[Extracted records]
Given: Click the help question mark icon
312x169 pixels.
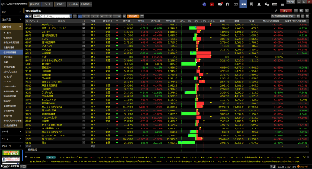Looking at the screenshot, I should point(296,11).
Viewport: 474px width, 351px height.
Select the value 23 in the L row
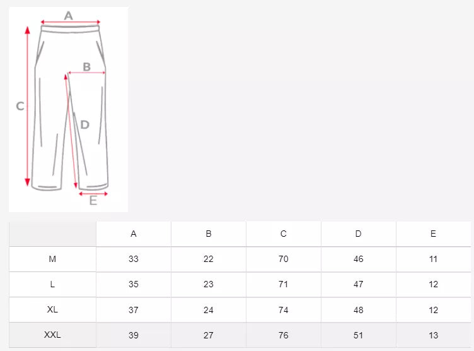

▸ PROBLEM REQUIREMENTS
Could you write out again, exactly, the lines from the line containing "312x169 pixels." through the last line of the records above? Leave out the pictures.

▸ TASK RESPONSE
312x169 pixels.
Looking at the screenshot, I should point(296,11).
Viewport: 474px width, 351px height.
Select the value 23 in the L row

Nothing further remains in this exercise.